### EXERCISE INSTRUCTIONS
What are the lines, word for word, from the line with "Caring (26, 1895)" up to and including the line with "Play (36, 83)" in the records below? Omit the pictures.

### SUPPLIED DATA
* * *

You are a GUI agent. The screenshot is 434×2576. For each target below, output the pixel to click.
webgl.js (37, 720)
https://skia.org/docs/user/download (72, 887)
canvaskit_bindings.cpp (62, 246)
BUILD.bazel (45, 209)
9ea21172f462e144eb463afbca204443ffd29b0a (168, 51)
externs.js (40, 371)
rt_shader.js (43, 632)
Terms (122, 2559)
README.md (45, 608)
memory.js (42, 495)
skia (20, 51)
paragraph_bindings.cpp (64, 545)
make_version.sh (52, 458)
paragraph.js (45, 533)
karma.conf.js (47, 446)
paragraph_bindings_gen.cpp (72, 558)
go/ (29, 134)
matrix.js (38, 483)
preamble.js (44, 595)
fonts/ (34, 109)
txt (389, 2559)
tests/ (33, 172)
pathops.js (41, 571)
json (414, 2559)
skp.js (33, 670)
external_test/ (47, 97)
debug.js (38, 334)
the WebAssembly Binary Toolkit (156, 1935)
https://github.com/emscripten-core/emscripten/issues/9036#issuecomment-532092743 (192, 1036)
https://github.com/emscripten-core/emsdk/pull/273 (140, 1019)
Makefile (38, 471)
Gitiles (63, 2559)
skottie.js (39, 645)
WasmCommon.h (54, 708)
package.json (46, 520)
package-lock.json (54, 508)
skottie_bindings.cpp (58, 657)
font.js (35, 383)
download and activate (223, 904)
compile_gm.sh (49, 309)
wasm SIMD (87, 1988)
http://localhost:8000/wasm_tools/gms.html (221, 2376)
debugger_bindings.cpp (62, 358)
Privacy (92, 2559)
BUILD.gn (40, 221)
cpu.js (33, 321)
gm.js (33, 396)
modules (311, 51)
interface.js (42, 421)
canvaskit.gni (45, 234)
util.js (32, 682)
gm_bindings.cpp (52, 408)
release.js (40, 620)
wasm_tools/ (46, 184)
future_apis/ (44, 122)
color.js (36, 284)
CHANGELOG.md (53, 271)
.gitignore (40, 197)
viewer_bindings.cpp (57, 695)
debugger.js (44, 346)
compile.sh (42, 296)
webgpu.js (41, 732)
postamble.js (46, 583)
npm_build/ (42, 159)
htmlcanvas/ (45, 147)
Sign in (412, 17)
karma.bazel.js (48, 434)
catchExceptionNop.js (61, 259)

* * *

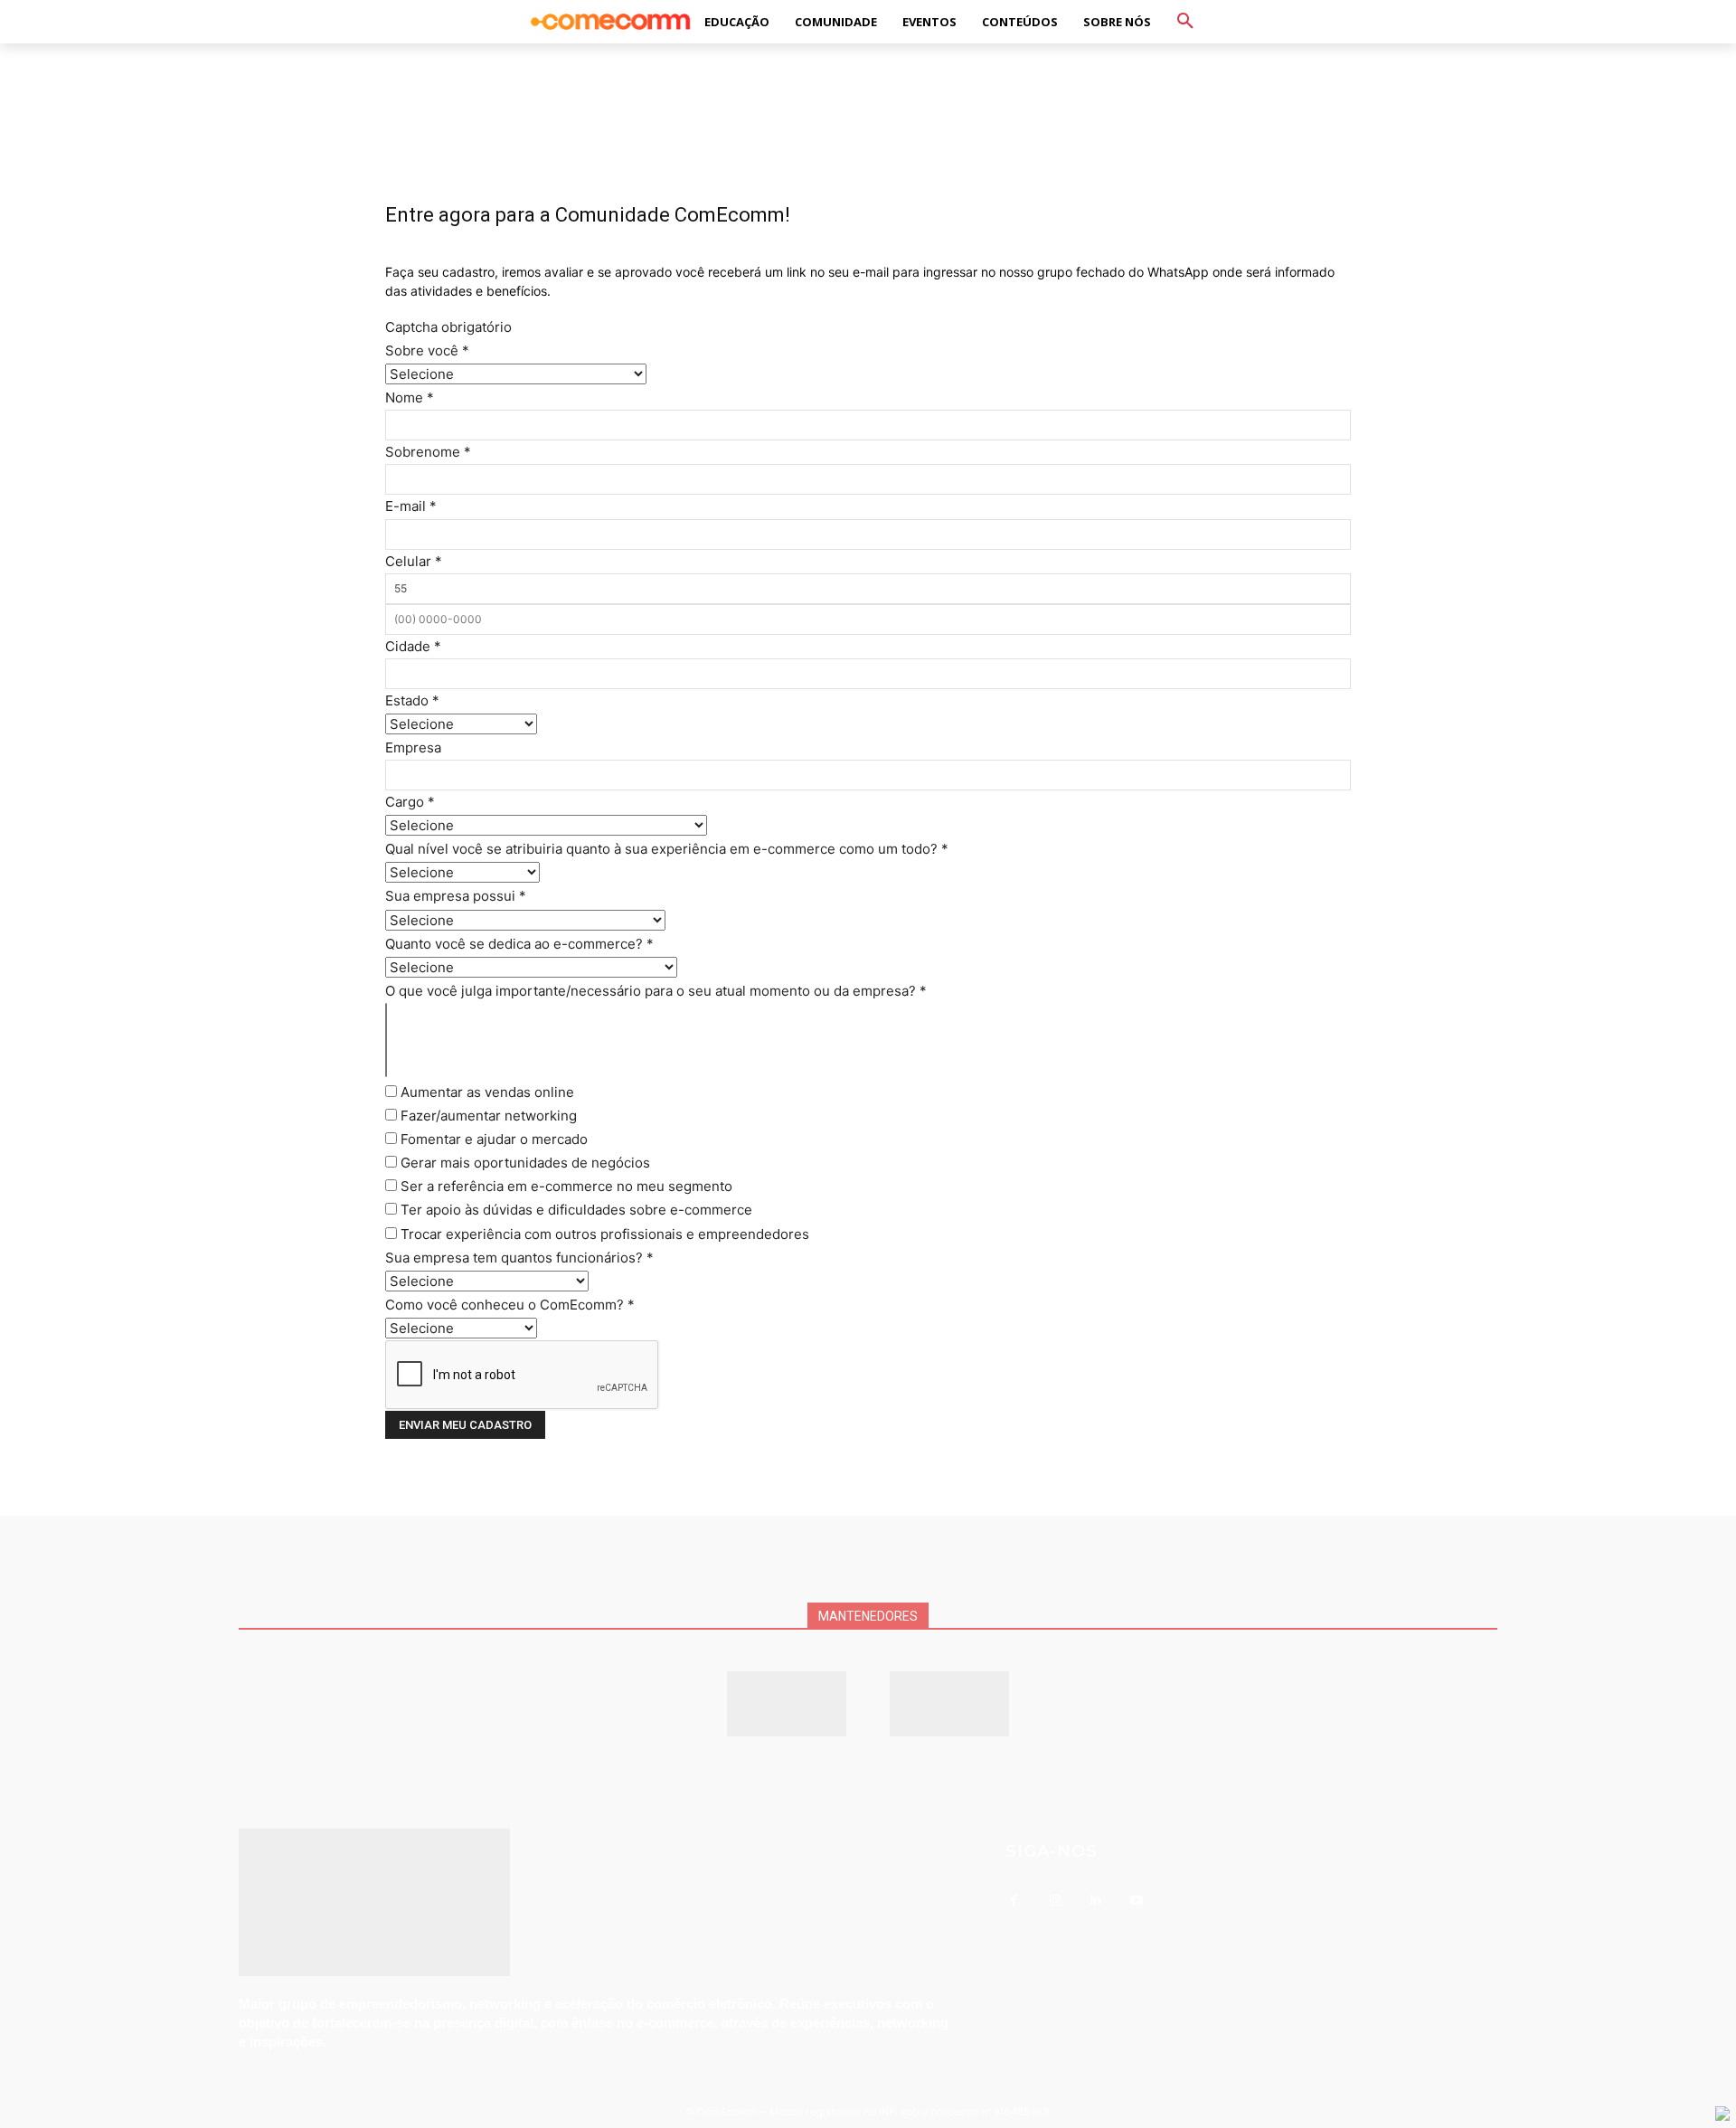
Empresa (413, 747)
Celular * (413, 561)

* * *

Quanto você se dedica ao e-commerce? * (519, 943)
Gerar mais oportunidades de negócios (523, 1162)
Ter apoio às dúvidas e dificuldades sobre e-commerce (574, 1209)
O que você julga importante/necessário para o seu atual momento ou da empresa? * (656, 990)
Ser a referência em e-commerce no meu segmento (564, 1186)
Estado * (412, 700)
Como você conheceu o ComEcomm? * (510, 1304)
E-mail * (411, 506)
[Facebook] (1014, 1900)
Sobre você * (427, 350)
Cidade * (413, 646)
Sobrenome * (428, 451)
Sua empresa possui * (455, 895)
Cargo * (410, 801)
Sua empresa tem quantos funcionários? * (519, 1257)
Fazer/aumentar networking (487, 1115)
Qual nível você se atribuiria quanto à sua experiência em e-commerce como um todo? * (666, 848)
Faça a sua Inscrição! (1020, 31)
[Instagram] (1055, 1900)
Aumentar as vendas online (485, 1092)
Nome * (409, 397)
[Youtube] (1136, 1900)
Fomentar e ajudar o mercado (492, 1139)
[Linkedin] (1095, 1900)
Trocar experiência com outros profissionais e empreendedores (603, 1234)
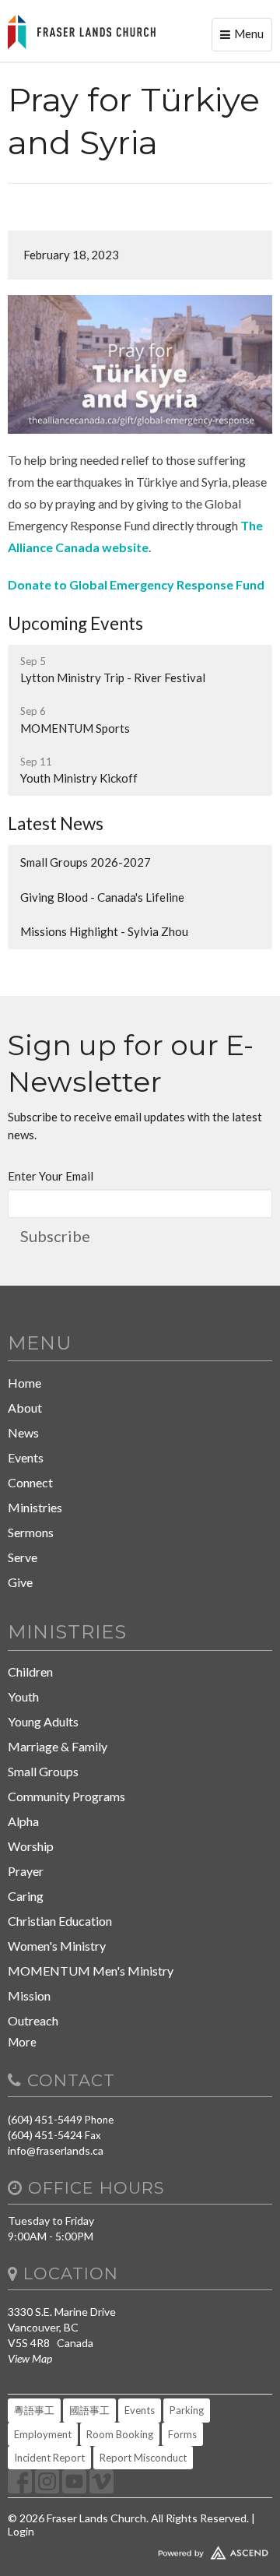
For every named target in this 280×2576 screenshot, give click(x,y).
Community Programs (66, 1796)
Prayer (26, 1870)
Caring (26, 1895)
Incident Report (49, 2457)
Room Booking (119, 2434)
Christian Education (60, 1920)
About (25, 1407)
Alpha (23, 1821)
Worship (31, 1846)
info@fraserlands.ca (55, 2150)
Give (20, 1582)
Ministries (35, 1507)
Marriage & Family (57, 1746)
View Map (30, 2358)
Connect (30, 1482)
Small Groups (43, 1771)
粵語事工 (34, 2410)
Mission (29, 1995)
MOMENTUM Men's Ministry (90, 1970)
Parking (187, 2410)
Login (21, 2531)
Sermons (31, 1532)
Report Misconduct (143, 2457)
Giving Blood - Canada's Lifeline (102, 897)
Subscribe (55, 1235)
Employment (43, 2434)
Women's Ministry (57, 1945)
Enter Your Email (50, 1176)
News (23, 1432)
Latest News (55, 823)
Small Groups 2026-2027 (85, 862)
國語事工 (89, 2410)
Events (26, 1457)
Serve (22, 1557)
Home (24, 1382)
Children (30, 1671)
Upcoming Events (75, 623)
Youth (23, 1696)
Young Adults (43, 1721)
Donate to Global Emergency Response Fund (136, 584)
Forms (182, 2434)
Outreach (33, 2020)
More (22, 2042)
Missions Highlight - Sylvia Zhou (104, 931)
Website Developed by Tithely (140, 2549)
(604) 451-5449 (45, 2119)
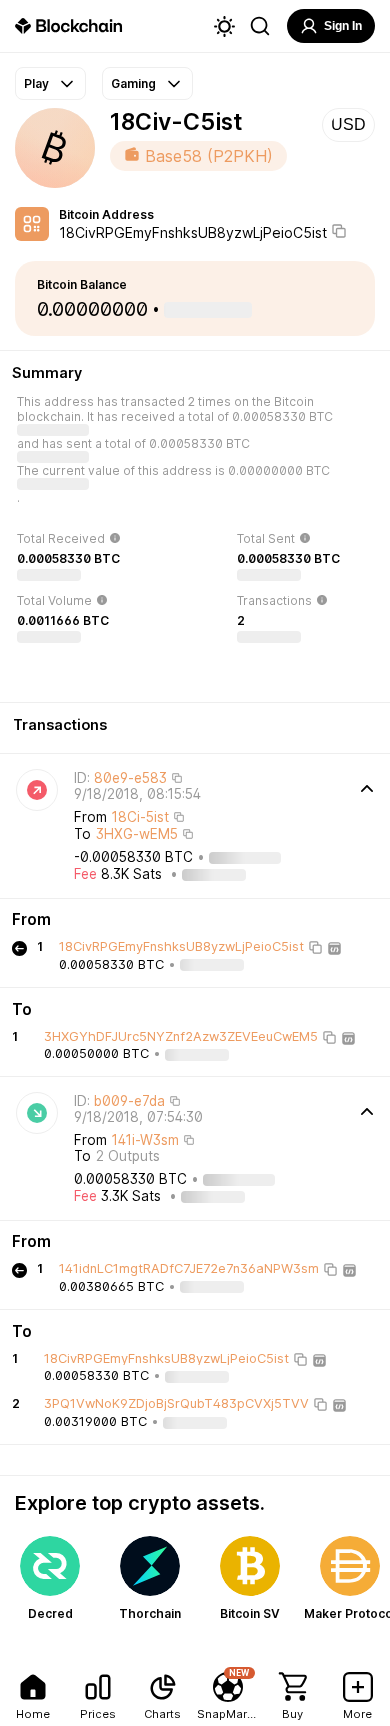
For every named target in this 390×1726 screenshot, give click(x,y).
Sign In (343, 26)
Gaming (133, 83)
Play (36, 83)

* * *

### ANSWER SECTION
Caring (26, 1895)
Incident Report (49, 2457)
Room Booking (119, 2434)
Christian Education (60, 1920)
About (25, 1407)
Alpha (23, 1821)
Worship (31, 1846)
info@fraserlands.ca (55, 2150)
Give (20, 1582)
Ministries (35, 1507)
Marriage & Family (57, 1746)
View Map (30, 2358)
Connect (30, 1482)
Small Groups (43, 1771)
粵語事工 (34, 2410)
Mission (29, 1995)
MOMENTUM Men's Ministry (90, 1970)
Parking (187, 2410)
Login (21, 2531)
Sermons (31, 1532)
Report Misconduct (143, 2457)
Giving Blood - Canada's Lifeline (102, 897)
Subscribe (55, 1235)
Employment (43, 2434)
Women's Ministry (57, 1945)
Enter Your Email (50, 1176)
News (23, 1432)
Latest News (55, 823)
Small Groups 2026-2027 (85, 862)
國語事工 (89, 2410)
Events (26, 1457)
Serve (22, 1557)
Home (24, 1382)
Children (30, 1671)
Upcoming Events (75, 623)
Youth (23, 1696)
Young Adults (43, 1721)
Donate to Global Emergency Response Fund (136, 584)
Forms (182, 2434)
Outreach (33, 2020)
More (22, 2042)
Missions Highlight - Sylvia Zhou (104, 931)
Website Developed by Tithely (140, 2549)
(604) 451-5449 (45, 2119)
For every named target in this 390×1726 screenshot, give click(x,y).
Sign In (343, 26)
Gaming (133, 83)
Play (36, 83)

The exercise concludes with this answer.